At 0x438a we have what looks like it could be another DWORD (those suspicious double NULL bytes are a clue). Might that be a prefix indicating the compressed size of the next chunk? If so, the chunk starts at 0x438e, and would go for 0xc6d8 bytes, putting the next chunk at 0x010a66:

another offset

And so on, it seemed like these were definitely length-delimited blocks of compressed data. And the assumption that each of them should uncompress to exactly the chunk size (64KB) seemed pretty safe. So I wrote up a short decoder that just reads in one of these compressed blobs, pulls out the chunk size, and extracts each chunk in turn to attempt decompression. You can find this file here in the EvilVM repo. Running it turned up this happy result:

happy decompression

And that looks an awful lot like the 8-bit grayscale conversion of my screenshot that I started with. So this completed what I needed to compress data on the EvilVM agent side, send it to the server, and decompress it there for post processing. A very happy result!

Conclusion

It turns out that the LZMS compression algorithm is really nice. After playing with a lot of options, I ended up choosing a 3-3-2 RGB color space representation for my screenshots.
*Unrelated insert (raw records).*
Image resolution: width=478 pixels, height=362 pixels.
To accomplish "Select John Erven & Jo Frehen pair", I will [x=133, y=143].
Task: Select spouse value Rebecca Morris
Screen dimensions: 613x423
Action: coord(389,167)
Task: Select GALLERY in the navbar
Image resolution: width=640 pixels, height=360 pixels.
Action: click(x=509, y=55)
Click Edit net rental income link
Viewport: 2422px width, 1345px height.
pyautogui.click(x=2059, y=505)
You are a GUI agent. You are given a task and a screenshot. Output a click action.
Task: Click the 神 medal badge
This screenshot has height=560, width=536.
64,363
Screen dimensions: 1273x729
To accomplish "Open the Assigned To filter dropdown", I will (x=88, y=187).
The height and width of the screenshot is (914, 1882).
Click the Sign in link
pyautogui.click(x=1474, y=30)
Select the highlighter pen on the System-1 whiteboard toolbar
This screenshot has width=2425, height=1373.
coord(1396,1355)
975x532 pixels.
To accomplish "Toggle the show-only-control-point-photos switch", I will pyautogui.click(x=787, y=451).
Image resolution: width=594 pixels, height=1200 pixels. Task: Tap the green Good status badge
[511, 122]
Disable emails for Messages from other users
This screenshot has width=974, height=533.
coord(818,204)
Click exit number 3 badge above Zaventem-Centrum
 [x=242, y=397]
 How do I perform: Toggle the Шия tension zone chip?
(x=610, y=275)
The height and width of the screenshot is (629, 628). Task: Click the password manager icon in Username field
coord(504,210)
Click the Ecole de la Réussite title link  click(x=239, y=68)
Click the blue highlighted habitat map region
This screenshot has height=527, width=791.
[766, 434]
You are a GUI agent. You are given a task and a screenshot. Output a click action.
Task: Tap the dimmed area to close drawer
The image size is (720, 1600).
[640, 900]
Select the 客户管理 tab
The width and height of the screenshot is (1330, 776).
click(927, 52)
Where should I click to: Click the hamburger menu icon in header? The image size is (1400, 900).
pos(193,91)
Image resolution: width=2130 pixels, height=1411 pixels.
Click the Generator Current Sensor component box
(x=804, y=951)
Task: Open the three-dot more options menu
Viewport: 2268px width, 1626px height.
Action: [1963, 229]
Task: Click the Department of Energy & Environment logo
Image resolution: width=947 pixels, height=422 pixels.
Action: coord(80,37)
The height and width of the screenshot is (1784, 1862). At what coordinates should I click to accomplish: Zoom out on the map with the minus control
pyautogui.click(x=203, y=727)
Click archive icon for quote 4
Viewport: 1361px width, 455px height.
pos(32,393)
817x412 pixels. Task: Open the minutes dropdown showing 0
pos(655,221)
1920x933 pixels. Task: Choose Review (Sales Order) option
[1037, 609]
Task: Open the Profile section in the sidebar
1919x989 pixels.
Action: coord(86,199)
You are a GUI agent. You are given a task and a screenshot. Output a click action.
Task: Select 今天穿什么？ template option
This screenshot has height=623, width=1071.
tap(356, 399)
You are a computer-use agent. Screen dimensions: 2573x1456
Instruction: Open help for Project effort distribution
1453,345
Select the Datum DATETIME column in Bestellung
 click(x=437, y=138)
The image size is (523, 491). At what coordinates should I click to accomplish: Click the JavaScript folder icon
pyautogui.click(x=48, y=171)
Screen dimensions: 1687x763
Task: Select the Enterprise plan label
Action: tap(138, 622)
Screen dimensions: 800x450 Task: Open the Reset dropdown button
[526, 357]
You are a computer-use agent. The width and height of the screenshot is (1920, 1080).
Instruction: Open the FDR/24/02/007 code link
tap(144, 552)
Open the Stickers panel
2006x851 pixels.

I send that bitmap data directly through Compress() with a big block size, and I’m beating both JPEG and PNG file sizes right off the bat. It’s like a “poor man’s PNG”, only it’s actually better, so it’s a total win.

The Forth code to do compression turns out to be really short (read it here if you like), and for now my server (written in Ruby) just pipes the data through the C program I linked above. I may consider writing a Ruby wrapper for the wimlib calls, so that I can get rid of that external program, but for now it’s working quite well.